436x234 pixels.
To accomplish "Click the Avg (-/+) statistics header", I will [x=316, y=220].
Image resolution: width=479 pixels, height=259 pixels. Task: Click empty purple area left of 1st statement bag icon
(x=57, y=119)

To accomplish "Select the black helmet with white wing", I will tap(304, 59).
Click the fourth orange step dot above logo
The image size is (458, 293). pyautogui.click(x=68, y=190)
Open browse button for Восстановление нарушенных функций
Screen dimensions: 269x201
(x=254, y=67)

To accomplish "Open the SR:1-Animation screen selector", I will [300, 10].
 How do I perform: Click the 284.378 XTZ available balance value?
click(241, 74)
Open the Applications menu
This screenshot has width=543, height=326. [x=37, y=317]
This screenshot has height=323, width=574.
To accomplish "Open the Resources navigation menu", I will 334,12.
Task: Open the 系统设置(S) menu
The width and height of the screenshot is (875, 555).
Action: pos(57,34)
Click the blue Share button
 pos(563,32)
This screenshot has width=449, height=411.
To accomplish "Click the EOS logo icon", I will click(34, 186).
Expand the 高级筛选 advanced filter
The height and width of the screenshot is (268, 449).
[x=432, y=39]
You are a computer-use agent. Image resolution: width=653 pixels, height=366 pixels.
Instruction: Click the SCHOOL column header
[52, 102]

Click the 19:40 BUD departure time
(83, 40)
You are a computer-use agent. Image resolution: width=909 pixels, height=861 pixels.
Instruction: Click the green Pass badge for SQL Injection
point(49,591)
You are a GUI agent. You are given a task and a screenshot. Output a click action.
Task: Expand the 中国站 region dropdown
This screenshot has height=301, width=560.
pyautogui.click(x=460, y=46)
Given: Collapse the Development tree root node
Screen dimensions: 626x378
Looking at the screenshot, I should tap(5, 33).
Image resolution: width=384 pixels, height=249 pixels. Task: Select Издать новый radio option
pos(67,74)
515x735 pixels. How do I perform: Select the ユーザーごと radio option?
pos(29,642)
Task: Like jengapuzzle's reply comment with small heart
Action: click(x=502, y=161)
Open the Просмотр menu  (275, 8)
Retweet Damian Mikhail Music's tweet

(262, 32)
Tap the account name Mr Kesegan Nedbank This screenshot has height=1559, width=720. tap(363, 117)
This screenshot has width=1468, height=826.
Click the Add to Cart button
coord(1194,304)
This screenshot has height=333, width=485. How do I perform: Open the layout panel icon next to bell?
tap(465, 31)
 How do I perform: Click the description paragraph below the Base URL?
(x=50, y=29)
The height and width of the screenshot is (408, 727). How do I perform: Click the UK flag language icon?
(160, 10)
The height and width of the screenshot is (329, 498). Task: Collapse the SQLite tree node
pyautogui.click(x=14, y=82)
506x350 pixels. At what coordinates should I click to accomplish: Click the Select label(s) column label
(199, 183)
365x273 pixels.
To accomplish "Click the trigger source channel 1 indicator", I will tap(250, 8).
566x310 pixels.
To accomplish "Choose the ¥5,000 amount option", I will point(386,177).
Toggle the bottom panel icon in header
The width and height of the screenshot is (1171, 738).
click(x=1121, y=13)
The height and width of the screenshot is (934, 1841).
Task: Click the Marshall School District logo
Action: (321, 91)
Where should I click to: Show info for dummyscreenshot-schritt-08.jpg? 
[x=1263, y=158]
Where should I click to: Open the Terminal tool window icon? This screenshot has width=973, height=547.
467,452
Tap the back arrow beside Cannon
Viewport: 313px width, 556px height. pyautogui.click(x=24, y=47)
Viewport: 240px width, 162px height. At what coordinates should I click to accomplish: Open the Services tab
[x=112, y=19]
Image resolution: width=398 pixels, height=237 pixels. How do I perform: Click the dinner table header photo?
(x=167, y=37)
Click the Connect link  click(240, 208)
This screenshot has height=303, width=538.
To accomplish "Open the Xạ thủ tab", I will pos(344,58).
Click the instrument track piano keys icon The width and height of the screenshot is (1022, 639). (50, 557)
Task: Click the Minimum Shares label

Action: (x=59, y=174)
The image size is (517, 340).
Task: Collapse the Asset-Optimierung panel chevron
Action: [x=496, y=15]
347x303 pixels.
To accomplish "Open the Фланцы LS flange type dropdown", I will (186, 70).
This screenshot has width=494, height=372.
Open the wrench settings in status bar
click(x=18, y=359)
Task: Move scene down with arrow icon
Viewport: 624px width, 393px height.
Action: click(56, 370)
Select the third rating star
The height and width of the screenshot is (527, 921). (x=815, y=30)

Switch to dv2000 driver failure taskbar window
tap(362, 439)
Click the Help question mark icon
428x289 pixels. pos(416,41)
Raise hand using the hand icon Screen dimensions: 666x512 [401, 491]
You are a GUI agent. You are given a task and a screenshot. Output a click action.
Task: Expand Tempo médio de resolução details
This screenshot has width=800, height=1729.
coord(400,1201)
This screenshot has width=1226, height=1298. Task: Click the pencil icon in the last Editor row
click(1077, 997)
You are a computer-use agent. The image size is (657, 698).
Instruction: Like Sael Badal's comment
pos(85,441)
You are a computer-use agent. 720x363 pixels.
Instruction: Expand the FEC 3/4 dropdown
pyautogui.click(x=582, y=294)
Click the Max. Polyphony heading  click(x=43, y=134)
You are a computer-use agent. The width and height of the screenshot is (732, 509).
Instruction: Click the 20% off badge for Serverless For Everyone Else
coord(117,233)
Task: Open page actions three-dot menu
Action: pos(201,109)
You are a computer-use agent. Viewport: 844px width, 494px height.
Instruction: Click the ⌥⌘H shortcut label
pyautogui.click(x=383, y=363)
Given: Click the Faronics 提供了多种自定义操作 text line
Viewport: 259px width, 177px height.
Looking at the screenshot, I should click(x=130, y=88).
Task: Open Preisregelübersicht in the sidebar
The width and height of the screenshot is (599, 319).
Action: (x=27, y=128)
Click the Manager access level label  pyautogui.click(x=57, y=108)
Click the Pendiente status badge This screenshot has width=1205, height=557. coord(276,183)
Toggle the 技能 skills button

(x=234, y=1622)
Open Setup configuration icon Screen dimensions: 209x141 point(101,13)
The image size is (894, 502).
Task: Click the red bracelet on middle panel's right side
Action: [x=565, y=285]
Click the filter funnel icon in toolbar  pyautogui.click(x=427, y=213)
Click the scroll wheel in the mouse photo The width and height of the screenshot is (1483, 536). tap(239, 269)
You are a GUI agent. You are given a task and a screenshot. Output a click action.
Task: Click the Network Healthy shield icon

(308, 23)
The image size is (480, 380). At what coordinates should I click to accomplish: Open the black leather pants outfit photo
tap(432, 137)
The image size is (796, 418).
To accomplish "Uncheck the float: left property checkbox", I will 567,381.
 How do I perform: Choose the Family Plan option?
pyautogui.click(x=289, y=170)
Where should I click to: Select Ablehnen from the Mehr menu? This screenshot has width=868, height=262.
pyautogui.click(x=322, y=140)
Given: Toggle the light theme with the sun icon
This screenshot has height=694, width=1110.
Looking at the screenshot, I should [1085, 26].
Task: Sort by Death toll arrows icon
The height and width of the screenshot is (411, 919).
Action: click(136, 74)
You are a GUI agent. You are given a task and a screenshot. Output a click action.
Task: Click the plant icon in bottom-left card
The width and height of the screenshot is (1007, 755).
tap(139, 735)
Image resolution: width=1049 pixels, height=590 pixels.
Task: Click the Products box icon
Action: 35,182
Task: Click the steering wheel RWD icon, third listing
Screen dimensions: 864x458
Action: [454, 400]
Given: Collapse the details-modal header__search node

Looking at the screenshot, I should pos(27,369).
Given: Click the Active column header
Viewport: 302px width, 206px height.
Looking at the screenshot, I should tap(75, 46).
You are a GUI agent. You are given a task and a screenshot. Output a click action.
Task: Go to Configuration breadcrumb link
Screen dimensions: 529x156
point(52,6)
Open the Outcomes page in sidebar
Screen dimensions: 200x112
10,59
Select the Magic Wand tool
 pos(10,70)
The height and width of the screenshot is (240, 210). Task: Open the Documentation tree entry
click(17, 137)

--------------------

Work instruction: Within the material above, how many lines contain "sidebar"? Only the number should be given.

Answer section: 2